Las tumbas de Nefertari y Seti I, una visita de lujo


Visitar dos de las principales tumbas del Valle de los Reyes, cerradas al público durante años, será una aventura no apta para bolsillos en apuros. El Consejo Supremo de Antigüedades egipcio ha decidido reabrir las sepulturas de la reina Nefertari y el faraón Seti I al precio de 100 euros por entrada. Un medida drástica que sus responsables justifican por la caída de ingresos tras cinco años de espantada turística.

"Una de las decisiones más destacadas ha sido abrir las tumbas de la reina Nefertari y el rey Seti I estableciendo el precio de 1000 libras egipcias [unos 100 euros] por persona", ha indicado el ministerio de Antigüedades egipcio en un escueto comunicado en el que reconoce que la medida persigue lograr "recursos financieros adicionales" para cubrir el déficit presupuestario de un sector muy afectado por la severa caída de los ingresos del turismo.

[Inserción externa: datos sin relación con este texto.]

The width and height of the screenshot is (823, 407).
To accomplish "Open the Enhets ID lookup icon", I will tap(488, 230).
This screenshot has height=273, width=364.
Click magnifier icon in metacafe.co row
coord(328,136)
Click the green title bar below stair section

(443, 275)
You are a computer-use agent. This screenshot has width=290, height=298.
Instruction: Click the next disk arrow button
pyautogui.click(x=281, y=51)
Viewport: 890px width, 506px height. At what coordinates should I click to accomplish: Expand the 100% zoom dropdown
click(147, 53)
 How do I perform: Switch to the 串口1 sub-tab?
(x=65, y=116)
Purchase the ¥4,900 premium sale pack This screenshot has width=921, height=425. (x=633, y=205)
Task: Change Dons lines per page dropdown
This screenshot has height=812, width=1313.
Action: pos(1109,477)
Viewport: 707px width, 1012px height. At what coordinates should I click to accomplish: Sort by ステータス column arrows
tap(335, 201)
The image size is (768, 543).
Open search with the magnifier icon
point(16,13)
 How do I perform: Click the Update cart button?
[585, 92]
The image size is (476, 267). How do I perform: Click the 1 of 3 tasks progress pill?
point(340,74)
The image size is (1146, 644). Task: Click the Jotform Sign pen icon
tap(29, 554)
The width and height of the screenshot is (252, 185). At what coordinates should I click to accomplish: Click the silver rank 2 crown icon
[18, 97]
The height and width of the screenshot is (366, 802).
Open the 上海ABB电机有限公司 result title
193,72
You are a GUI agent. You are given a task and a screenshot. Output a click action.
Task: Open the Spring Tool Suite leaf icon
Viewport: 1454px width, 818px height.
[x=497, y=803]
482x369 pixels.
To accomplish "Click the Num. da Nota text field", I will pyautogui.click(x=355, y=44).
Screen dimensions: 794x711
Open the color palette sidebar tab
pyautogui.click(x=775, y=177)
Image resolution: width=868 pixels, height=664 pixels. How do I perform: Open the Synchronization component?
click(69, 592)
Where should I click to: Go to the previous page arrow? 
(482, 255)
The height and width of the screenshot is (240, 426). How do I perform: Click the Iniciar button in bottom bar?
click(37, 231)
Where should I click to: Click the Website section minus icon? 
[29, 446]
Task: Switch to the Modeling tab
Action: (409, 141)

En los muros, además, aparece un bello retrato de la reina con peluca de piel de buitre y corona con plumas y disco solar, collar y túnica de lino blanco. El enterramiento también ha protegido durante milenios la memoria de su título: "La gran esposa real, señora de las dos tierras, la que es rica en encanto, dulce de amor, señora del alto y bajo Egipto, la Osiris Nefertari Merien-Mut, al lado de Osiris que está en el Occidente".La tumba de Nefertari, descubierta por Ernesto Schiaparelli en 1904, ha permanecido clausurada durante décadas por el deterioro de sus pinturas.

En la década de 1980 fue sometida a una amplia restauración en la que se recuperaron los fragmentos que se habían desprendido de las paredes por las infiltraciones de agua y se limpiaron los frescos eliminando algunas de las desafortunadas intervenciones anteriores. La Gran Esposa Real de Ramsés II (1539-1075 a.C.) guarda aún en su tumba más de 500 metros cuadrados de pinturas coloridas en las que la diosa Neith da la bienvenida a la consorte.

La segunda de las tumbas -dedicada a Seti I, padre de Ramses II e hijo de Ramses I- es el mayor enterramiento horadado en el Valle de los Reyes, en las inmediaciones de la actual ciudad de Luxor, a 600 kilómetros al sur de El Cairo.Fue cerrada al público en 1991 por el temor de que se registrara un derrumbamiento en la cámara funeraria y un anexo. Hallada en 1817, mide más de 120 metros de longitud y está repleta de pinturas coloridas y finos bajorrelieves.

Su compleja geografía, con varios tramos de escalones y varias capillas laterales, culmina con la cámara funeraria, cuyo techo astronómico simboliza la bóveda celeste y las principales constelaciones. En la estancia se encontró vacío un sarcófago de alabastro de cinco centímetros de grosor con pasajes el "Libro de las puertas", que se exhibe actualmente en un museo de Londres. El reinado de Seti I estuvo marcado por un alto nivel artístico y una fiebre constructora.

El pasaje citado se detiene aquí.